▶ REQUIRED WORK: Find each line in the records below that contains the word "screenshot", and copy it out.

▶ SUPPLIED RECORDS:
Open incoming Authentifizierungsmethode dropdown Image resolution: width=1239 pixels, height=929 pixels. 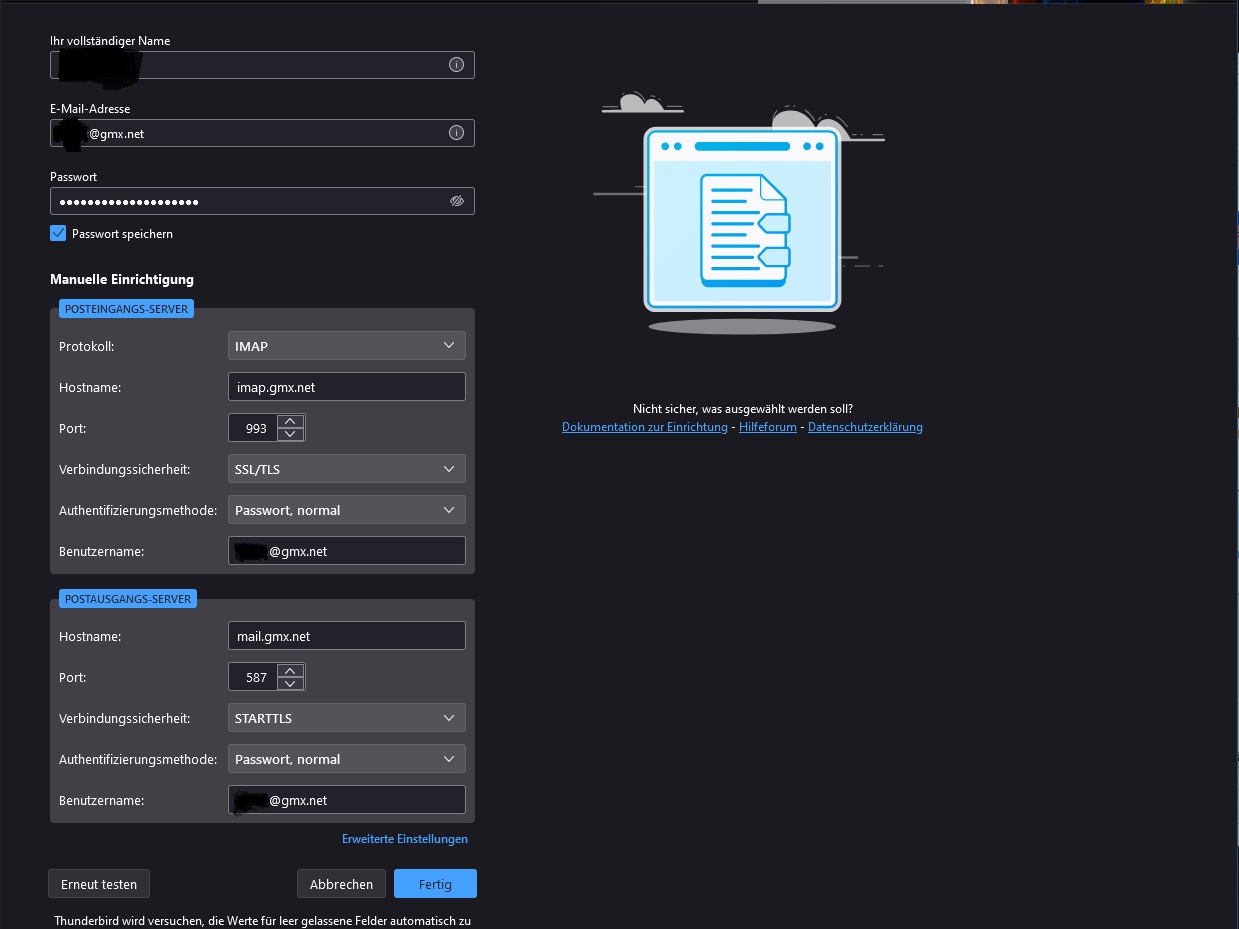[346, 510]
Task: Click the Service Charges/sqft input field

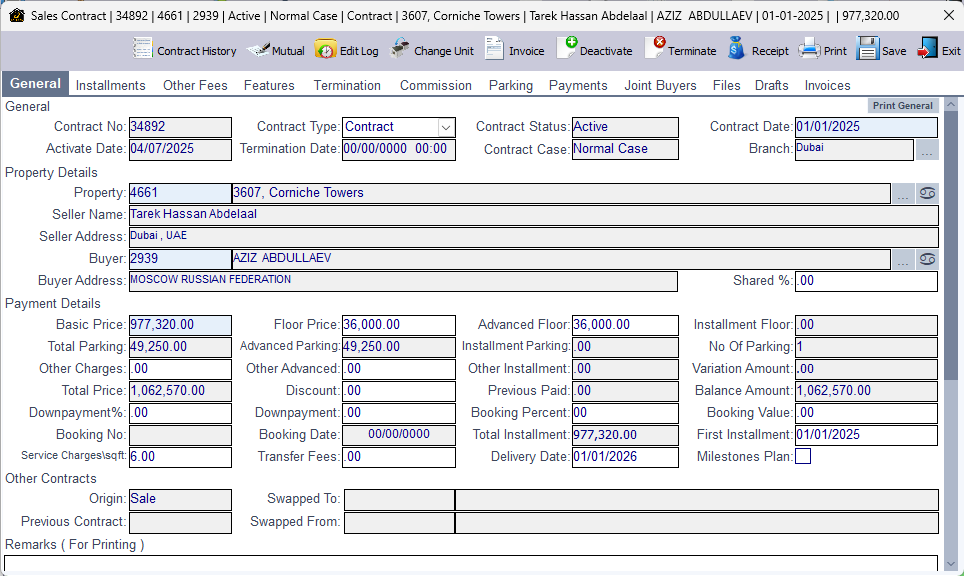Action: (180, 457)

...

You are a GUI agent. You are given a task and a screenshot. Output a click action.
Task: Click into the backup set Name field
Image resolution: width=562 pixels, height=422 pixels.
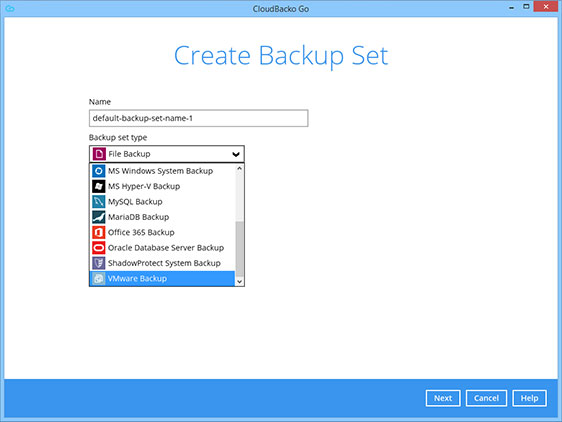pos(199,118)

...

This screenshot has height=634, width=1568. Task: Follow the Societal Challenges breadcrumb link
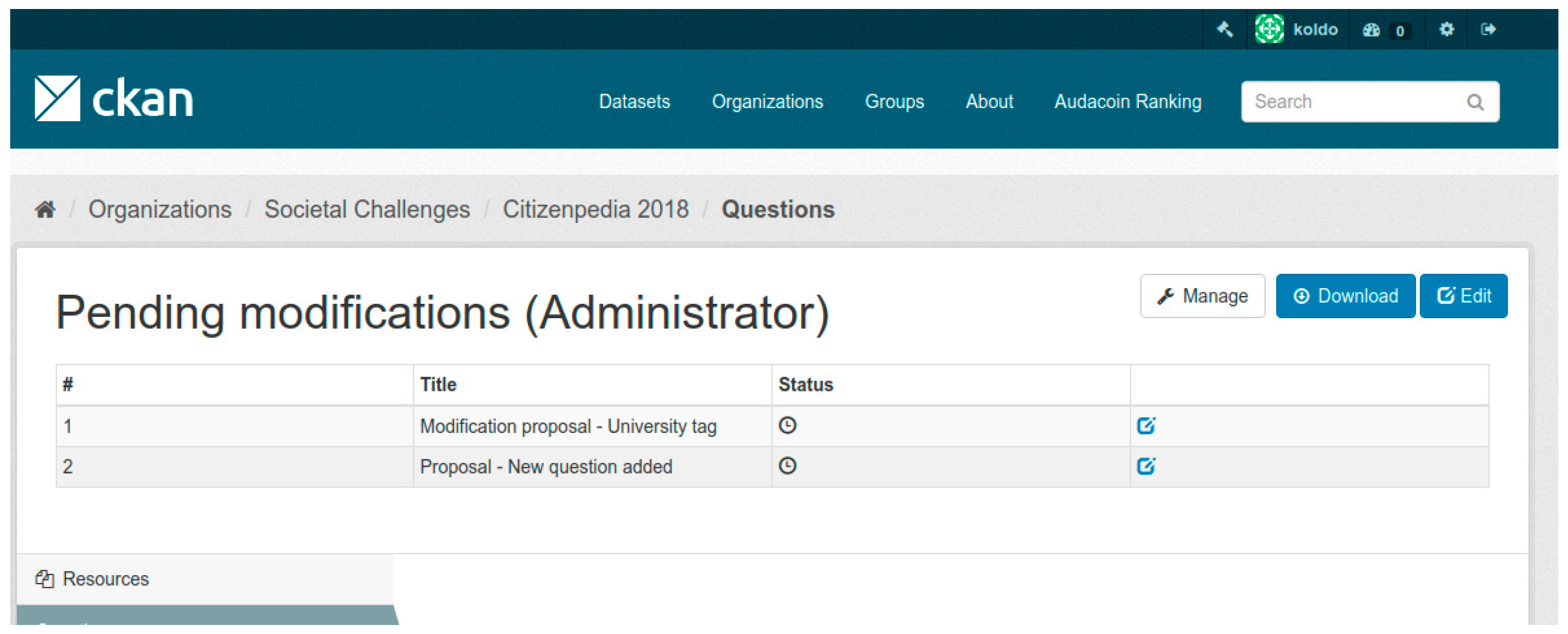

▶ TASK SOLUTION:
You are a GUI agent. You are given a task and a screenshot. Output a click action.
This screenshot has height=634, width=1568. Task: Follow the Societal Challenges breadcrumb link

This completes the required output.